Yes, we had the Reg. Z MDIA mortgage disclosures at the beginning of 2011 that did have some direct impact on loan disclosures and calculations. It certainly made all of us contemplate combinations of potential loans that we didn't even know existed. But we seem to have survived that window of activity and we'll see what kind of feedback regulators receive once those disclosures have been in use for a year or so.
But when you look at that laundry list of regulatory initiatives, it is clear that direct calculation issues are on the back burner, barely keeping lukewarm. That merits the question of whether that is by design, or have all the other issues simply pushed them into the background where they can't be seen clearly.
Understand, I'm not championing a new era of calculation-driven regulation, even though I think that's in the back of everyone's mind waiting on the CFPB. Besides new calculations that could potentially arise during upcoming rule making, there also needs to be a focus on explaining existing calculations.

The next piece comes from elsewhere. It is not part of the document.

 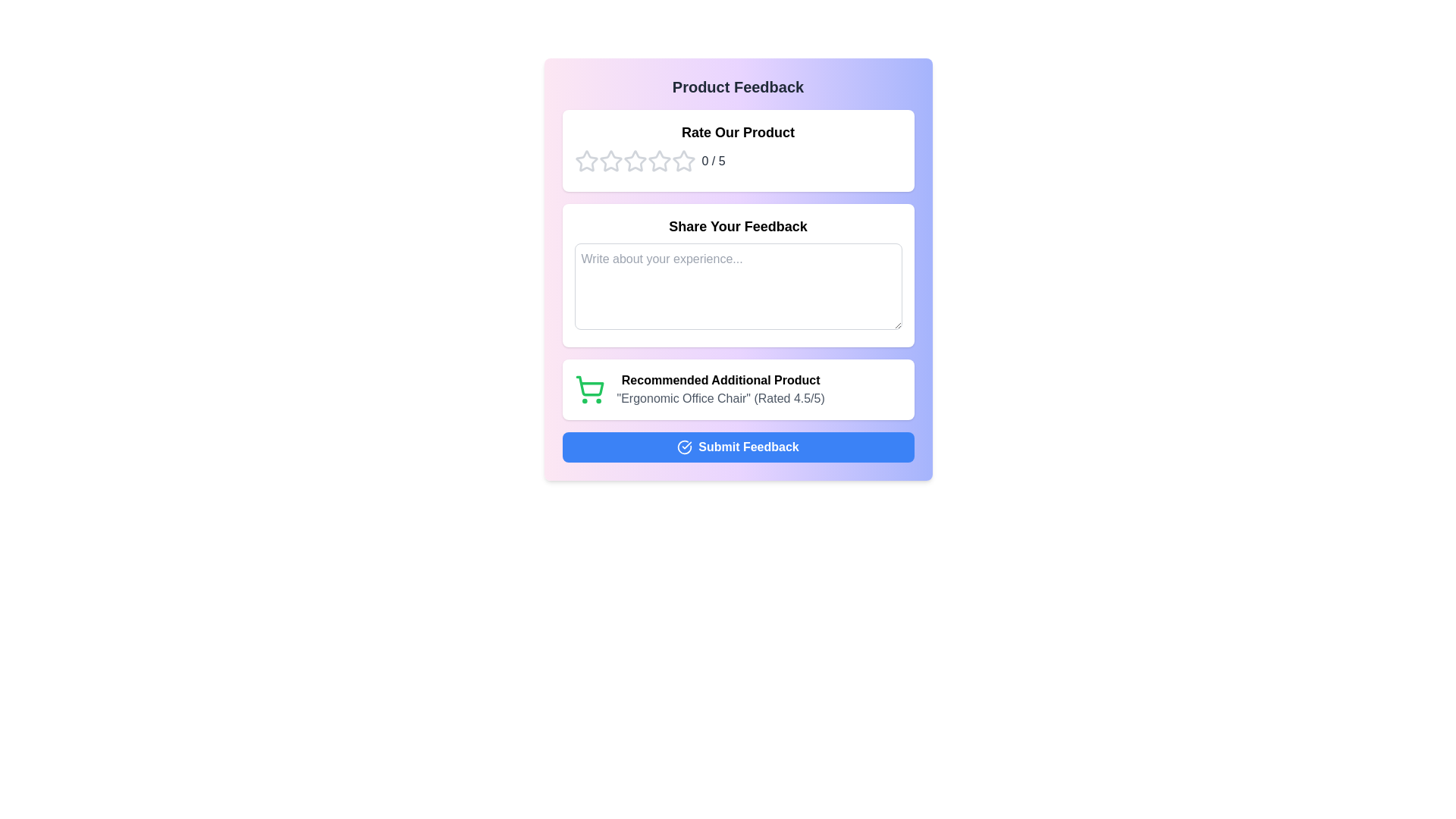 What do you see at coordinates (720, 397) in the screenshot?
I see `text label that provides the name and rating of a recommended additional product, located directly below the 'Recommended Additional Product' text` at bounding box center [720, 397].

Remember the mandate from Dodd Frank for plain language, simplicity, and transparency.
There are times it makes me a bit nervous that perhaps inaccuracies and imprecision are being overlooked because of the concentration on other administrative type subjects and issues.

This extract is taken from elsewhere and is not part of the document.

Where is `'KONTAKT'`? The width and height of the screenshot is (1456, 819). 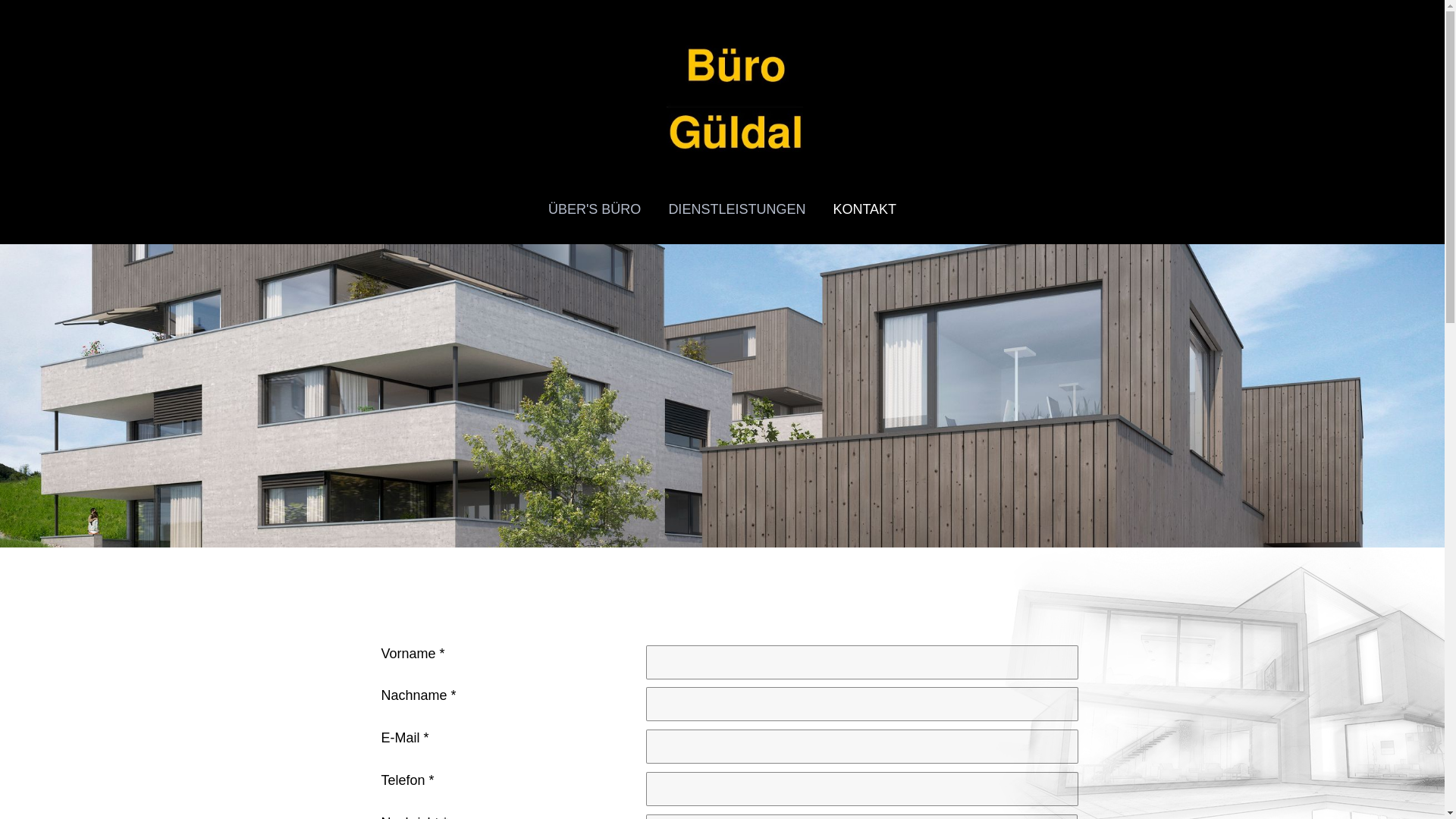
'KONTAKT' is located at coordinates (818, 209).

The worst nightmare is a frenzied tweet from the compliance staff, "OMG you should have seen what the examiner just cited us for," and to find out that practice/calculation /disclosure has been in place since 2003. It's just been obscured and overlooked because of the focus on compiling tons and tons of database information for various governmental agencies.
Don't get caught off guard. Sure part of this concern is my general paranoid nature, especially when things seem to be running incredibly smoothly, but I think it's essential that internal controls focus on all aspects of compliance and not just the ones with steam rising off the top. Make no mistake, the pendulum will swing back the other way at some point. Be prepared.